Followers

Saturday, 6 August 2022

Walk Alone VI

Dear God

What goes wrong every time I try to find love? I am not unlovable God, I have people in my life who are always there for me and who lift my spirits when I feel low. People who cherish and admire my strength and look forward to my advice all the time. People I wish I can be a good example to. I am a good person and You have time and again given me chances to prove that all through my life. Yet when it comes to lifelong commitment, I have no end in sight anytime soon, why?

At this point in my life, I have given up looking for love or companionship on the outside. Yet my life is graced with people who love and respect me unconditionally. Inside I still long for the special one and I know it is not going to happen.

So slowly I pick up the pieces every time and just try to move on with my life.

Yet it is never easy. The closures have so many lose ends and there are words which I still need to say or hear. Sometimes, actually all the times there are some things which are left midway and the ties are never cut completely.

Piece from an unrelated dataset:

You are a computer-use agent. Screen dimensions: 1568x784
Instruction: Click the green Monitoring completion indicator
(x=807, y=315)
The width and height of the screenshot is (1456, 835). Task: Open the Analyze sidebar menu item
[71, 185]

Then they try to come back to the comforting cocoon that I am and I can no longer have them. For when I wanted to curl up into a ball in my life, I only had my fur babies for comfort. Its been ages since I slept in a house bustling with people.

People come and go in my home and it is a blessing that they do. For I love me time and the quietness it brings. Yet sometimes I long to share my life and day with someone…

Sometimes it feels like a mistake that I never actively tried the conventional matchmaking for getting me a companion. Yet whenever I think of carrying the chai ki tray and answering questions like ‘Khana bana leti ho?’ my mind just revolts.

Not to mention I am so scared of a person/family who will use me and my resources without due regard to my wishes for a true companion. The worst would be a long-distance relationship at this point of time.

I don’t want to be the man in the relationship and I want to be taken care of. Despite being strong I wish someone would treat me with gentleness and care. I would love that!! Yet whenever someone is in my life, they end up being pampered. While I be the provider and protector for them…

Now, I refuse to be that and so I deliberately choose this isolation and finally bid adieu to the hope of finding love. Let love find me if it is destined to be.